Desconhecemos um índice brasileiro que meça o nível de equidade no setor de logística, ainda que muitas empresas estejam realizando seus próprios mapeamentos e censos internos. Há índices isolados, como o Índice de Equidade do Setor de Transporte Rodoviário de Cargas 2024, que foca apenas no modal rodoviário e mostra que as empresas ainda precisam fazer muito para aumentar o percentual de mulheres na liderança, atualmente em 3%.
Apesar deste cenário adverso, no setor de logística, assim como em outros segmentos, há profissionais femininas que estão se tornando líderes. No entanto, raríssimas chegam ao cargo de CEO e, certamente, ainda temos um número insuficiente de diretoras nas áreas estratégicas. A maioria está majoritariamente no back office geral, de onde normalmente não surgem os próximos ou próximas CEOs, salvo raras exceções.

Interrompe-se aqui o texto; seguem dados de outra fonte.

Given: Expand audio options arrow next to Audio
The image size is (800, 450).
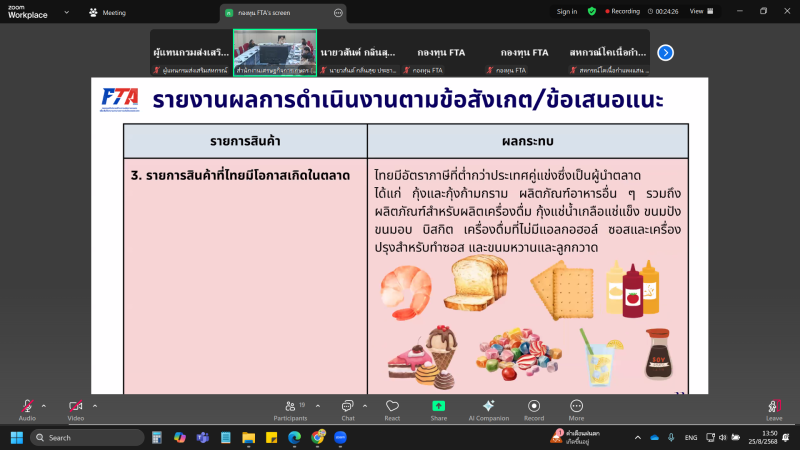Looking at the screenshot, I should pyautogui.click(x=44, y=405).
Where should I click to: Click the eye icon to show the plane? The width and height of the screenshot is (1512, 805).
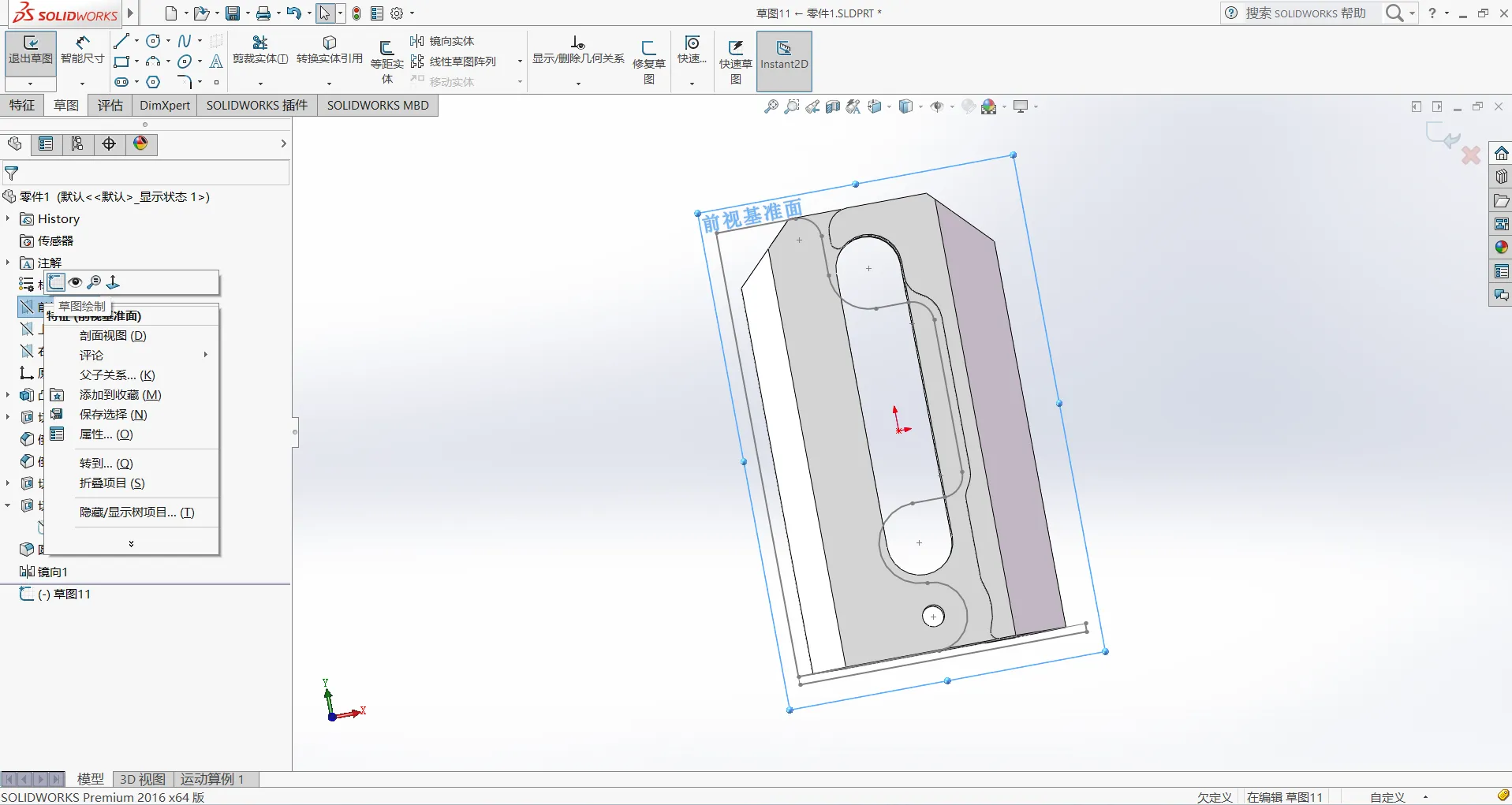(76, 282)
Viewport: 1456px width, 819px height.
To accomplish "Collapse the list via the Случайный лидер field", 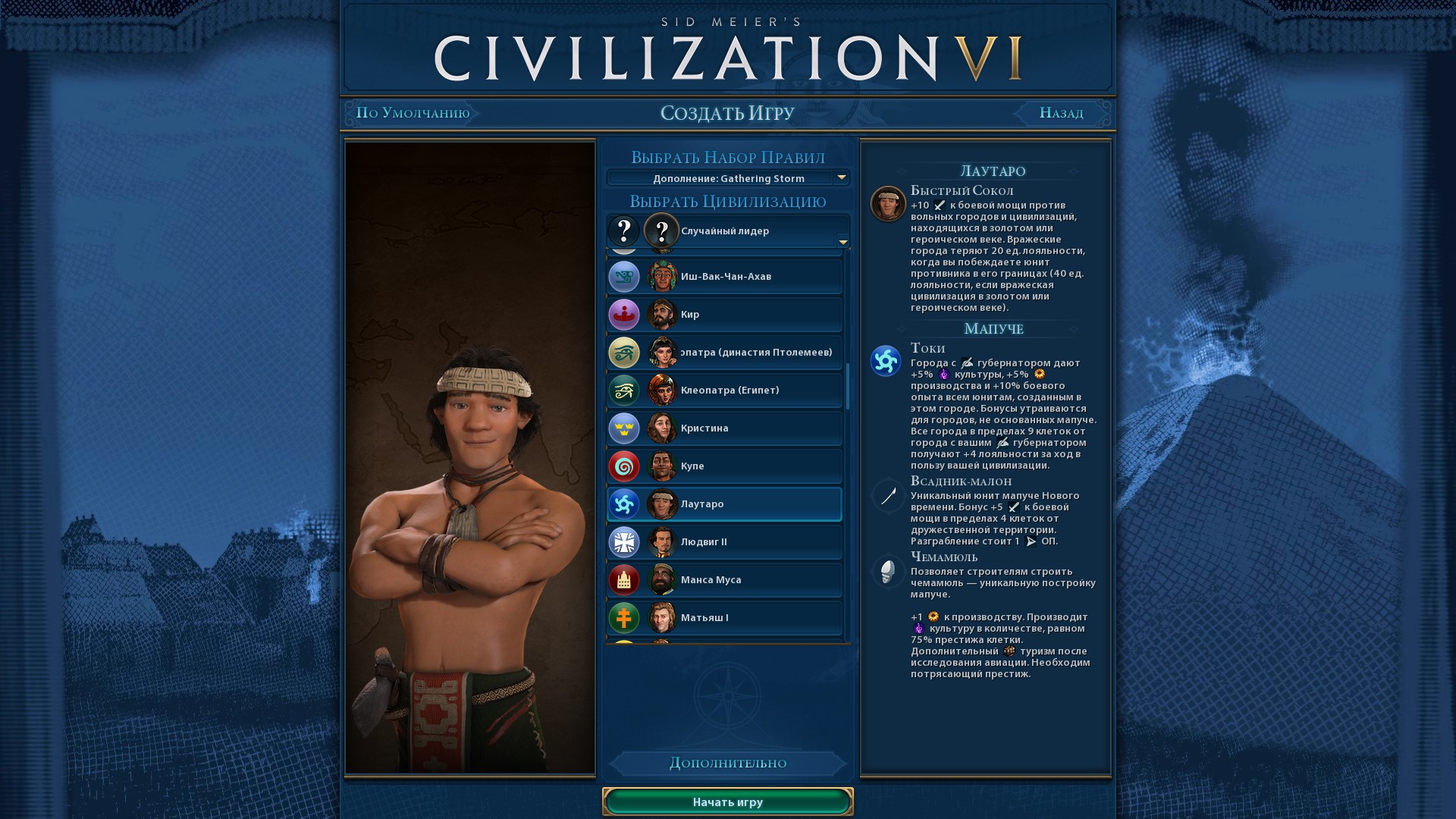I will click(728, 231).
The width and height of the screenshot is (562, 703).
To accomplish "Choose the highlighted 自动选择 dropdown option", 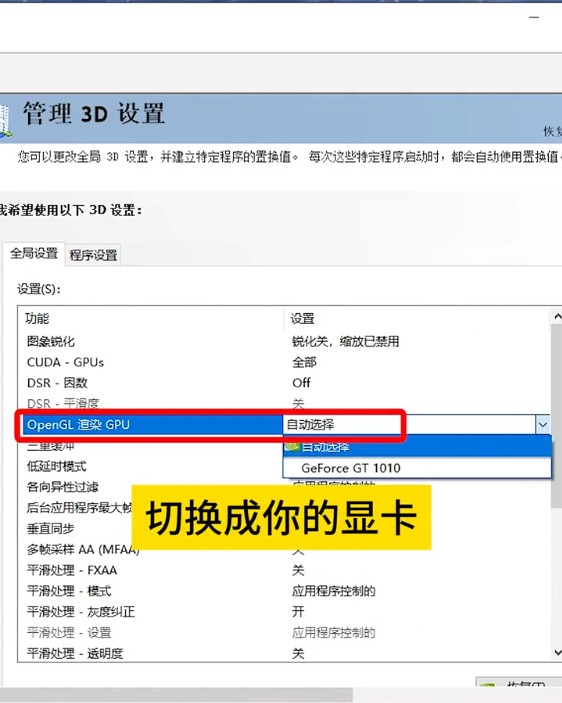I will tap(417, 447).
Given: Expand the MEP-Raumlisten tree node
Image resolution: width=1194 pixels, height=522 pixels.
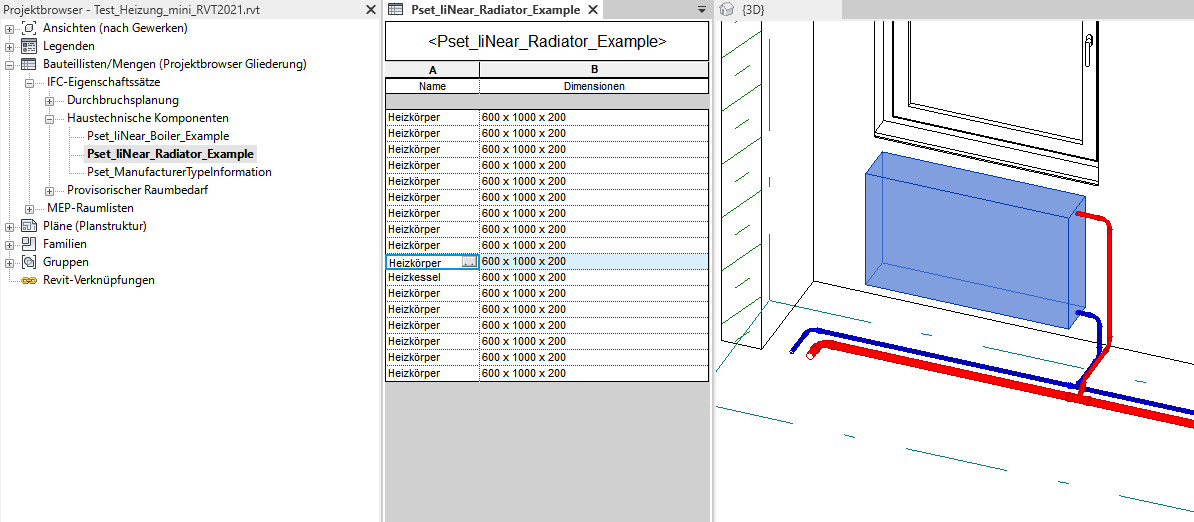Looking at the screenshot, I should [x=29, y=208].
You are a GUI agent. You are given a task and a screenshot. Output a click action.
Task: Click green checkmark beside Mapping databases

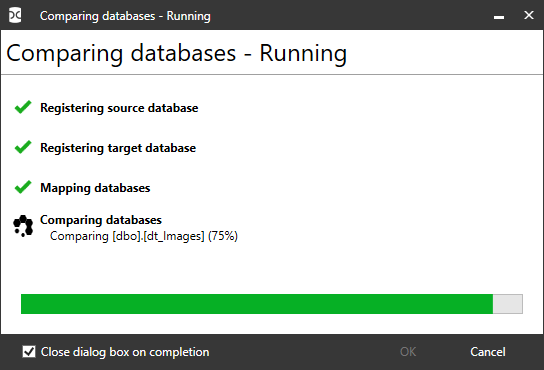click(x=23, y=187)

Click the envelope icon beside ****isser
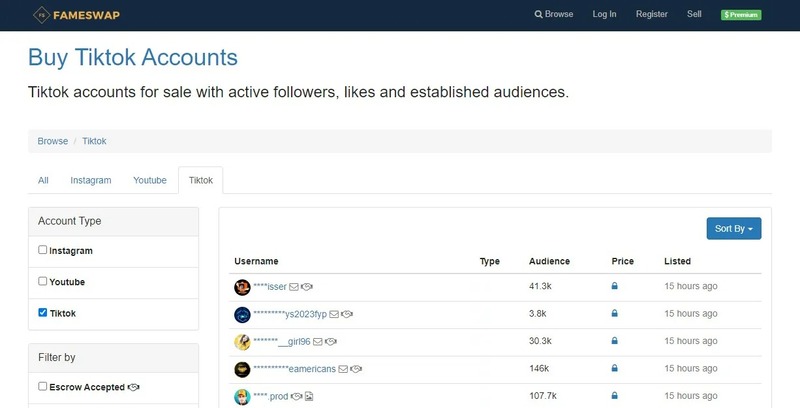[294, 287]
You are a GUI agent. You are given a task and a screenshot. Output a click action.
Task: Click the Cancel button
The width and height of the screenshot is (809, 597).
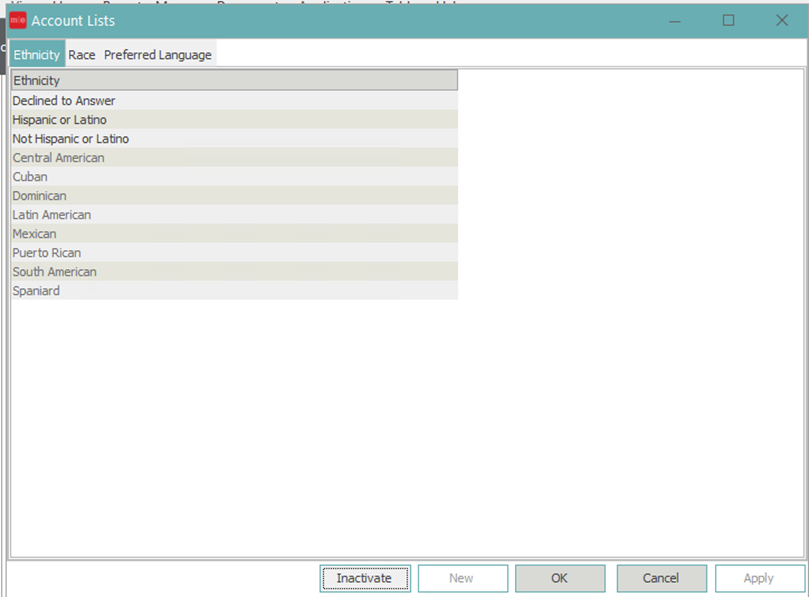pos(661,578)
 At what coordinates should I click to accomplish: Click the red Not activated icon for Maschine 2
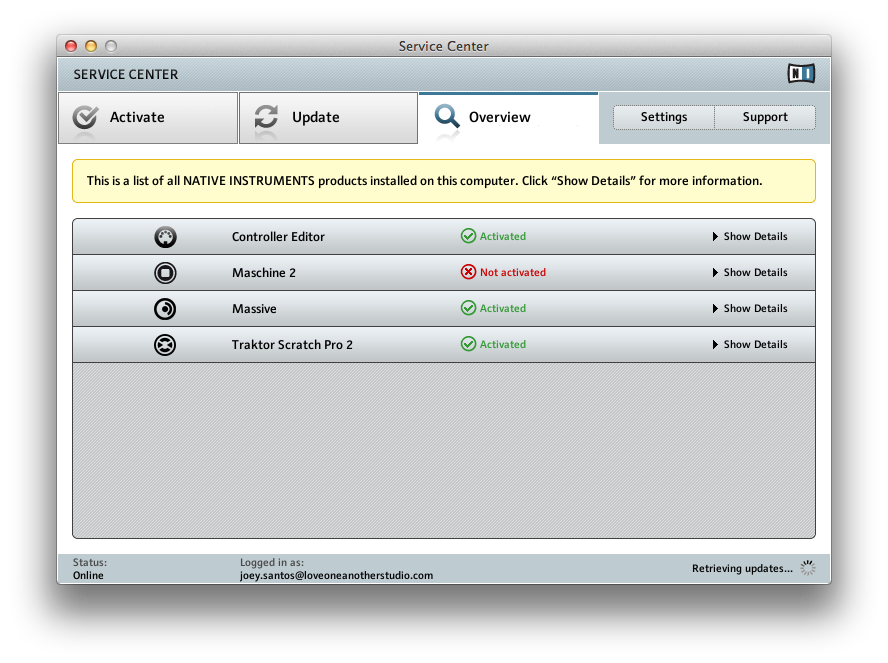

Com isso, resta a pergunta: o que pode ser feito para acelerar a presença das mulheres nos cargos de alta liderança da logística? A maioria das empresas exalta a abertura em promover mais mulheres. No entanto, se ações de empoderamento feminino e incentivo à liderança não estão ocorrendo, e a escolha de cargos de gestão se dá em moldes que as prejudicam, como o setor pretende resolver essa questão? A aposta deve ser no presente e nas profissionais de todas as gerações que ainda estão ativas, não apenas na Geração Z, cuja retenção e desenvolvimento são desafiadores. É preciso agir agora para garantir que a liderança na logística seja mais justa, representativa e não dependa da sorte.